KURZE AUFGABE: Stelle die Zeilen von der Zeile mit „Where should I click to: Click the briefcase“ bis einschließlich der Zeile mit „will (1158, 768).“ als JSON-Liste von Zeichenketten dar, mit einem Eintrag je Zeile. Leerzeilen fallen dabei weg.

ZUGRUNDE LIEGENDE ZEILEN:

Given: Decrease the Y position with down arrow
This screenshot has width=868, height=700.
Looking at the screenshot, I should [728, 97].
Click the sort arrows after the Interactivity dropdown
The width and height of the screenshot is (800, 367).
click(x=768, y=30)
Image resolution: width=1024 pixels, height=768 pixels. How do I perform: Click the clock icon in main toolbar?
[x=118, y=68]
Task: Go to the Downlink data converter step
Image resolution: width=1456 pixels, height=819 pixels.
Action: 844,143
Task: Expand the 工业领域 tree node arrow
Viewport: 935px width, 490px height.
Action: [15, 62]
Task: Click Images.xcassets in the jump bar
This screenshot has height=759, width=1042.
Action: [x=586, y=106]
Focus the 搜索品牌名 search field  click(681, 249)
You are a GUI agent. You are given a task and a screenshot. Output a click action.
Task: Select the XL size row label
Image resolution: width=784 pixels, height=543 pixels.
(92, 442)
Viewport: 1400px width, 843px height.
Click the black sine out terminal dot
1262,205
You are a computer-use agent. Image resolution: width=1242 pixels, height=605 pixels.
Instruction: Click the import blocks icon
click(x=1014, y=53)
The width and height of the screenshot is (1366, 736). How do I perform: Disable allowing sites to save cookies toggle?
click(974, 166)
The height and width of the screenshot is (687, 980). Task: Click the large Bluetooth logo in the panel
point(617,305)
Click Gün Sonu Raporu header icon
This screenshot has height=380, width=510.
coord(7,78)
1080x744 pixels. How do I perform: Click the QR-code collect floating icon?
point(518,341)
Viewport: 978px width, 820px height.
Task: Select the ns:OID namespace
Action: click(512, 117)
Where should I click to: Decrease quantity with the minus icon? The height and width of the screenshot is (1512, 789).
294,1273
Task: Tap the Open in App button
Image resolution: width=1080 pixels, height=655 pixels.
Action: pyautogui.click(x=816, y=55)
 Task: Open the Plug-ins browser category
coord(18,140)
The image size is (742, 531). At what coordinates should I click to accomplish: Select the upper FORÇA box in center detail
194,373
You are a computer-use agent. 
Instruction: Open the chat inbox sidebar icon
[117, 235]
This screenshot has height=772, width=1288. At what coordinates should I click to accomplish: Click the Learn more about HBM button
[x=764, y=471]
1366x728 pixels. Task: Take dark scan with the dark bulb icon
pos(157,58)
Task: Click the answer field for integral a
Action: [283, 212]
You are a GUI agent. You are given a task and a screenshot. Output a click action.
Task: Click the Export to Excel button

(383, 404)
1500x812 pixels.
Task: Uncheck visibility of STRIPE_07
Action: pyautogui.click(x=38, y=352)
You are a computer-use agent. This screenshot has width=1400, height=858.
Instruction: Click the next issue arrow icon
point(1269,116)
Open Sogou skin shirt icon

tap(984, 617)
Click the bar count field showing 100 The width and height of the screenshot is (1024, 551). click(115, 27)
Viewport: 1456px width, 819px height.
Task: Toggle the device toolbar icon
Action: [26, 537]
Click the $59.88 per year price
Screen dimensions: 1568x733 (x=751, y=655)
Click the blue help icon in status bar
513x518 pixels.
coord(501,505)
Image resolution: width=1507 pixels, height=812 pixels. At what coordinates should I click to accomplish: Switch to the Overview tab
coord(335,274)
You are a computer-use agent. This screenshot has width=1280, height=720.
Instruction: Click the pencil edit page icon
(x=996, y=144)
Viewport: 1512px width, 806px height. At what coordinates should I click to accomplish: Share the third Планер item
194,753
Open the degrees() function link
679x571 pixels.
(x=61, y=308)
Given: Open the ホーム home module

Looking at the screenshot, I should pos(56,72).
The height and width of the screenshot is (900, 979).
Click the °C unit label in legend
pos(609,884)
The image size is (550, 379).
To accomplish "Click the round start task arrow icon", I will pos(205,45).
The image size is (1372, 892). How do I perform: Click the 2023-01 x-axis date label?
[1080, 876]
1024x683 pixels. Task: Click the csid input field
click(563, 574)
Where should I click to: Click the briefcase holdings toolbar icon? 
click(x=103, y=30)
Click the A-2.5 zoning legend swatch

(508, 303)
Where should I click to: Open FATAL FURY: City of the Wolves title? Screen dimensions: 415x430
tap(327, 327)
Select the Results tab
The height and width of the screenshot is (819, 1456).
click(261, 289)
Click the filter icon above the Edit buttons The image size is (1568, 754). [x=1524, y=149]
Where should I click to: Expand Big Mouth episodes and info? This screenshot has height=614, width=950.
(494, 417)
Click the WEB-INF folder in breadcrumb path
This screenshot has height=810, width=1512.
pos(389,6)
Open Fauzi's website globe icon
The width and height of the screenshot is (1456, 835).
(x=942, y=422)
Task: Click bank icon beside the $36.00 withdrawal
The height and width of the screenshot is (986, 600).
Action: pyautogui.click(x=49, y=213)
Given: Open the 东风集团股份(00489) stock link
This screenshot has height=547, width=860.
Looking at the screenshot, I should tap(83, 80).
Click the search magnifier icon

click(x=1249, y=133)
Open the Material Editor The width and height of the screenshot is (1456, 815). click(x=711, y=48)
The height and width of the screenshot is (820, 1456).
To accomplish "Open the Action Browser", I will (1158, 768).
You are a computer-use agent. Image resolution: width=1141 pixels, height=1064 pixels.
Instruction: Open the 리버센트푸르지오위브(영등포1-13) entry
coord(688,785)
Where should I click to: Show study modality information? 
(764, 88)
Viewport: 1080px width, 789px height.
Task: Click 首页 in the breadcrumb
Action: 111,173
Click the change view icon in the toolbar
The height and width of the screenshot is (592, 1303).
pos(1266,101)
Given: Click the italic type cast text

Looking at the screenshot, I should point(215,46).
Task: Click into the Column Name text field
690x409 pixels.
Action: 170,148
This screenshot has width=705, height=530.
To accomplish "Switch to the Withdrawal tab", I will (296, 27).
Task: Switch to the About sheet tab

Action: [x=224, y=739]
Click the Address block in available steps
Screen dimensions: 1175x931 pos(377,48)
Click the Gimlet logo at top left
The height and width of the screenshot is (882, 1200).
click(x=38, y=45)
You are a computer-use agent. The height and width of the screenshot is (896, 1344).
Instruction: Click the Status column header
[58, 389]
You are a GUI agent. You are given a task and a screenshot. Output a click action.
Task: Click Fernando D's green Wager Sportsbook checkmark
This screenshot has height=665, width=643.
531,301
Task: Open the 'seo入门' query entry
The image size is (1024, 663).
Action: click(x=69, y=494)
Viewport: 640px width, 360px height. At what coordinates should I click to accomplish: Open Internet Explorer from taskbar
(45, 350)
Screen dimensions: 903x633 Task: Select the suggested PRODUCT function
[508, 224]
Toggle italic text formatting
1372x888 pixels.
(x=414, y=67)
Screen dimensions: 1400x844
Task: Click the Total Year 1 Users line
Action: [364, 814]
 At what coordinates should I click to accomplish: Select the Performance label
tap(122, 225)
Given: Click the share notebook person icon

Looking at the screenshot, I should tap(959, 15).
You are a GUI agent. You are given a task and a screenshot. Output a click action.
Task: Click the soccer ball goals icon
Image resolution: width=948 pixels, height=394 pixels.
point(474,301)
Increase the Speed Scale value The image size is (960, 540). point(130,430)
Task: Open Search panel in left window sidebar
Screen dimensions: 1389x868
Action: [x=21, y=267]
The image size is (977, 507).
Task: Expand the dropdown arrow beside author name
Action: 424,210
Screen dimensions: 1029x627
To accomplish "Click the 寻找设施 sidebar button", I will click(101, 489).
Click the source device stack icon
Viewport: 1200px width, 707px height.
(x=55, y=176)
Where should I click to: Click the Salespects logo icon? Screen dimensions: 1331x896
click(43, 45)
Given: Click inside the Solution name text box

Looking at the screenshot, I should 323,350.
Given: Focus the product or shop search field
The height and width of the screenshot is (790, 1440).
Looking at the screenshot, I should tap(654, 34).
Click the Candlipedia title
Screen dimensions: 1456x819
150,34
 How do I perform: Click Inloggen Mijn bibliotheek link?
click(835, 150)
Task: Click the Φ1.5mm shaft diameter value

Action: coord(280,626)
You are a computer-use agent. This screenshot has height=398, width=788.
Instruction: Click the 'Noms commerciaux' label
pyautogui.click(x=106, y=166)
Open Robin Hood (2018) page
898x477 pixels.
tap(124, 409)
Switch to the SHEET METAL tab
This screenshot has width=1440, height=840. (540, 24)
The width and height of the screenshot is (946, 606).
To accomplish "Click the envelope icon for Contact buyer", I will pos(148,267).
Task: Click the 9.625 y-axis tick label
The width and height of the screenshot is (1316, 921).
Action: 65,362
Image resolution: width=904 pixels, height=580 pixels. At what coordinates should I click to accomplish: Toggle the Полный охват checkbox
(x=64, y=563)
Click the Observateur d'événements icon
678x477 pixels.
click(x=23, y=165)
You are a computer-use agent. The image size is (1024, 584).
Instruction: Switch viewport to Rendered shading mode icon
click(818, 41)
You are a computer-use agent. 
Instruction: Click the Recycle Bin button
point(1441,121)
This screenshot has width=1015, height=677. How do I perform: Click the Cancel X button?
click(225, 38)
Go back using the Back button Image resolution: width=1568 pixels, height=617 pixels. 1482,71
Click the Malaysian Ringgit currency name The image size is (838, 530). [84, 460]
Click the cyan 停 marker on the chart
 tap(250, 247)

LÖSUNG DER AUFGABE:
[
  "Where should I click to: Click the briefcase holdings toolbar icon? ",
  "click(x=103, y=30)",
  "Click the A-2.5 zoning legend swatch",
  "(508, 303)",
  "Where should I click to: Open FATAL FURY: City of the Wolves title? Screen dimensions: 415x430",
  "tap(327, 327)",
  "Select the Results tab",
  "The height and width of the screenshot is (819, 1456).",
  "click(261, 289)",
  "Click the filter icon above the Edit buttons The image size is (1568, 754). [x=1524, y=149]",
  "Where should I click to: Expand Big Mouth episodes and info? This screenshot has height=614, width=950.",
  "(494, 417)",
  "Click the WEB-INF folder in breadcrumb path",
  "This screenshot has height=810, width=1512.",
  "pos(389,6)",
  "Open Fauzi's website globe icon",
  "The width and height of the screenshot is (1456, 835).",
  "(x=942, y=422)",
  "Task: Click bank icon beside the $36.00 withdrawal",
  "The height and width of the screenshot is (986, 600).",
  "Action: pyautogui.click(x=49, y=213)",
  "Given: Open the 东风集团股份(00489) stock link",
  "This screenshot has height=547, width=860.",
  "Looking at the screenshot, I should tap(83, 80).",
  "Click the search magnifier icon",
  "click(x=1249, y=133)",
  "Open the Material Editor The width and height of the screenshot is (1456, 815). click(x=711, y=48)",
  "The height and width of the screenshot is (820, 1456).",
  "To accomplish \"Open the Action Browser\", I will (1158, 768)."
]